■ TEXT:
My name is Paula Marshall Wright Archer.  I have been baptized for 48 years.

My conversion is on-going, but it started with my aunt and uncle taking the missionary lessons in the mid’60’s.  They decided not to finish with the lessons, and told horror stories to the family about what they had learned.  That was my introduction to the fact that there WAS a Church of Jesus Christ of Latter-Day Saints.

I was an only child with a mother who worked hard and long hours.  She was tired when she got home and fell asleep after dinner.  I played board games by myself and watched television – and read the Bible.  Really.  I loved the stories.  I KNEW I had a Father in Heaven who loved me.  I KNEW it.  I didn’t have one ON Earth; somehow I was given the sure knowledge that I did have one in Heaven.  I talked to Him all the time.

My father had abandoned my mother and I before I was 2 years old.  She never remarried and I was raised by her, her parents, with support from her sister and her family.  Our extended family was an active one, and a religious one.  By the time I was a teenager, I had been solidly brought up in the Methodist church – with the expectation of the same behavior standard the LDS church professed.  You shouldn’t drink, or smoke.  They taught that we should be seeking after the same things I later read in the 13th Article of Faith.  Weekly Church attendance was mandatory, as was summer bible Camp.  I had a solid foundation of faith.

■ TO DO:
A. According to the conversion account, how many years has the writer been baptized?
B. Pick up the conversion account where it stops and write what comes next.

■ GIVEN INFORMATION:
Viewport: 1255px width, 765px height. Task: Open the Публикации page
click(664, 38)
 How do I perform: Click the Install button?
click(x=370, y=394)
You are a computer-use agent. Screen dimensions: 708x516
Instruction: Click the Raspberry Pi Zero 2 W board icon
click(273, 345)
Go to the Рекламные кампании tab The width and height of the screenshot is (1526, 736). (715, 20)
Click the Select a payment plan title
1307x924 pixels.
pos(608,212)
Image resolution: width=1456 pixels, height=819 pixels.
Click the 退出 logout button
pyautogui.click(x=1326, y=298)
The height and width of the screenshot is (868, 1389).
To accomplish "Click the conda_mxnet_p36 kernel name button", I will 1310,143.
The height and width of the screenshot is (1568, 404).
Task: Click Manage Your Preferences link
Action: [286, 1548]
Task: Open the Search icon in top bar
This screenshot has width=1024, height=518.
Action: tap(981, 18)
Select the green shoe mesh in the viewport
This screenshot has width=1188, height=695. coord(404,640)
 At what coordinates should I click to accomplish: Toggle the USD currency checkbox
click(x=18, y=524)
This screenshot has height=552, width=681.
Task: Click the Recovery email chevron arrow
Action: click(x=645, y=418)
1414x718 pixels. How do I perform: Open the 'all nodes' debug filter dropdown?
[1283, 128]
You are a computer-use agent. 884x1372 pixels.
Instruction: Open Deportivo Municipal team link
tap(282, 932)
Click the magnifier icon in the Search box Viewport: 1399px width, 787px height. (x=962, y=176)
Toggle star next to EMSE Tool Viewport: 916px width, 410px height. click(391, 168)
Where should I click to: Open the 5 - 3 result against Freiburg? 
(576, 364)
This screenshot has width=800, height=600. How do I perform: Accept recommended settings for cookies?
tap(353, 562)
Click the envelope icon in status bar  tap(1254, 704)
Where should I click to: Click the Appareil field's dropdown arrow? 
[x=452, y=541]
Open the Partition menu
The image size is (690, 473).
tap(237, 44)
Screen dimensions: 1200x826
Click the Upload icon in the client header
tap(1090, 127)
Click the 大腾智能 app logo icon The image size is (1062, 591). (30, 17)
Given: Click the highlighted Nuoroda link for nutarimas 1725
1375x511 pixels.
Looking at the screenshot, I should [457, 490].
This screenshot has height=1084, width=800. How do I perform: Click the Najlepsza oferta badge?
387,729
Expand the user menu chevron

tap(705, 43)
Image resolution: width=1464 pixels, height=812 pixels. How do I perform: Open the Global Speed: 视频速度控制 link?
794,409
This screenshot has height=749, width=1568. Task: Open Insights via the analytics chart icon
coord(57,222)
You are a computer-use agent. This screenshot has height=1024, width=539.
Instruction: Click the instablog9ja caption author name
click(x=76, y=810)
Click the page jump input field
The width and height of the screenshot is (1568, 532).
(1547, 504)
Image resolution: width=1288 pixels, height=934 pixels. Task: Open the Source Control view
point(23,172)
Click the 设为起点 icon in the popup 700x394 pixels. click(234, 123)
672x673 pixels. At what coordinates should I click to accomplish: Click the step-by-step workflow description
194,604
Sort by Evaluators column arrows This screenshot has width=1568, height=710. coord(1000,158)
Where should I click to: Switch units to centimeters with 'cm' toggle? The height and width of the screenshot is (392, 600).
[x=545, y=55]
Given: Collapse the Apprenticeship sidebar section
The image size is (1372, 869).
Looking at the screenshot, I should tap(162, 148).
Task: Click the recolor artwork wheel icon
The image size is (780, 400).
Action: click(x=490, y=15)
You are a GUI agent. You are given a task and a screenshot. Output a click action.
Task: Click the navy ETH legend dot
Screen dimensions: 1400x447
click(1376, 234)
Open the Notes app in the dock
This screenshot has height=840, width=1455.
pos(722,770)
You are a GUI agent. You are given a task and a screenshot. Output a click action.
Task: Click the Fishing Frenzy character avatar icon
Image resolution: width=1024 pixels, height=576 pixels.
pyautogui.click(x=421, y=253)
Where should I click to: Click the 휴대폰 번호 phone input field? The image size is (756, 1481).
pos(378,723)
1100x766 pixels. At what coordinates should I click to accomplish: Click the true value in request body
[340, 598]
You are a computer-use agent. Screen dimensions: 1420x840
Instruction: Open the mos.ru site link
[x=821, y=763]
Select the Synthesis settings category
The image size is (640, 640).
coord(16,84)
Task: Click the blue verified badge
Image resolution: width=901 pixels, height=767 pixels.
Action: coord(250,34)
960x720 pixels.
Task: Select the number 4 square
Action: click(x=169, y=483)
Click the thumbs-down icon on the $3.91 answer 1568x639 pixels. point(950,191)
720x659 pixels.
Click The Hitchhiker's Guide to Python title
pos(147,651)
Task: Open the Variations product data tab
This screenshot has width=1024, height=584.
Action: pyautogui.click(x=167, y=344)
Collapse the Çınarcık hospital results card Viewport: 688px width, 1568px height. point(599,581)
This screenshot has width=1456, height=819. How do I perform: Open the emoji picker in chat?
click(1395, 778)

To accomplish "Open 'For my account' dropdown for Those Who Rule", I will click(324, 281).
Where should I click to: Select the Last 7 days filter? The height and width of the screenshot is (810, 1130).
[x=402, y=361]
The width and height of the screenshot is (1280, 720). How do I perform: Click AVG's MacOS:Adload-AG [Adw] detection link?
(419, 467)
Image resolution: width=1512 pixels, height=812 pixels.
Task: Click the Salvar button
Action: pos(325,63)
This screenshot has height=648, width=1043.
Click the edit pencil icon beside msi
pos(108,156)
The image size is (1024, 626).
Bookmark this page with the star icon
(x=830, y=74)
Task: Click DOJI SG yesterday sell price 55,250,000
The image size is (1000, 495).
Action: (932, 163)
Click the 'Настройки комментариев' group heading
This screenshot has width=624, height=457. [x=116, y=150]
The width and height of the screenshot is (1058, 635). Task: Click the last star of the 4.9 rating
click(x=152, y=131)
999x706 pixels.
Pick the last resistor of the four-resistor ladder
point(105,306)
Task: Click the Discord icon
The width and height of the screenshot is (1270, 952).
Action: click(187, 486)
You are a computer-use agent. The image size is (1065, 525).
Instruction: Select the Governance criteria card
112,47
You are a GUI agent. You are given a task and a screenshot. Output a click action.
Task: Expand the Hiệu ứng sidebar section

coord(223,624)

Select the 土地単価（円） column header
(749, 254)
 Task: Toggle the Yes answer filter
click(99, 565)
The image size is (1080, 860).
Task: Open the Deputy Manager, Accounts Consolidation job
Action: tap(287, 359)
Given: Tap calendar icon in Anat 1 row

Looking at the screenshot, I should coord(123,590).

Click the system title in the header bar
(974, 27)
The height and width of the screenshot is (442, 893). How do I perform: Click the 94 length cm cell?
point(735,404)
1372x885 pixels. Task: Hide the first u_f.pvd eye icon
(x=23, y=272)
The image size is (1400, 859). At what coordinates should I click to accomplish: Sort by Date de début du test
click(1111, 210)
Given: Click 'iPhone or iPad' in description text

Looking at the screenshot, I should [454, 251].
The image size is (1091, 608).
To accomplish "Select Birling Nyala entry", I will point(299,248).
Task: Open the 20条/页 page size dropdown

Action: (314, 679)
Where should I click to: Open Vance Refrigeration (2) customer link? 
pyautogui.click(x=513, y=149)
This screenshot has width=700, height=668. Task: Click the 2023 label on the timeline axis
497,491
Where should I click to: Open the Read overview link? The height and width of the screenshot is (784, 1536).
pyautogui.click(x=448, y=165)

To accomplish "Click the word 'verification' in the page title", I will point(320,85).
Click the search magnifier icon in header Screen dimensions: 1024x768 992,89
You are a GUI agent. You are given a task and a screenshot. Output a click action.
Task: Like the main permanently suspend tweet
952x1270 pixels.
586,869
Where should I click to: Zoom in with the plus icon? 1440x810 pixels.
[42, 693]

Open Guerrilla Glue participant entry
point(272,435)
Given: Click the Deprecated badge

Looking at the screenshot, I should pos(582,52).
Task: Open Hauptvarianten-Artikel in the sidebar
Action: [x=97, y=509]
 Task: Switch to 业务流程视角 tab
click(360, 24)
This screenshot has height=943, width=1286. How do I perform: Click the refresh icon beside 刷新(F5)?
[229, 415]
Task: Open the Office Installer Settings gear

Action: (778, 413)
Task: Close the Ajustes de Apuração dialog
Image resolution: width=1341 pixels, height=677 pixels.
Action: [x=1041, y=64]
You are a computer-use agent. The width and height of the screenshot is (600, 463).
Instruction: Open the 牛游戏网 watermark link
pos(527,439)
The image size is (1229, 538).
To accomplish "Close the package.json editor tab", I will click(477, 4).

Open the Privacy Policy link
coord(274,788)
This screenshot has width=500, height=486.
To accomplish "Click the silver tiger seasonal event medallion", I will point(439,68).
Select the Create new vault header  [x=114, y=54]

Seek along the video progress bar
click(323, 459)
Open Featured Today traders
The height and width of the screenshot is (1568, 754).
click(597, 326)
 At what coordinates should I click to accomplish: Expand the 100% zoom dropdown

■ RESPONSES TO THE TASKS:
A. 48 years.

B.
When I was in high school, things started to change.  My mother started dating a man who wasn’t religious.  My aunt and uncle stopped going to their church.  We had moved further away from my grandparents.  Mom started sleeping in on Sundays because she had been out late the night before.  She started drinking with her boyfriend.  I started getting up Sunday mornings and walking to church by myself.  It was only a couple of blocks away and I’d been going there for years.

I started not being satisfied with the answers I was given to my questions about the scriptures.  One of my teachers went so far as to say that the Bible was just a bunch of stories and you couldn’t believe everything you read.  We had a “creed” of faith that we read from the back of our Hymnbook, or Bible once a month.  It never made sense to me and no one could explain it to me.  I watch my friends present one face on Sunday and have different behavior at school during the week.  My mom would say that I should be more “Susie,” referring to girl I had grown up with.  I told her that if she knew the “Susie” I knew, she would NOT want me to be more like that!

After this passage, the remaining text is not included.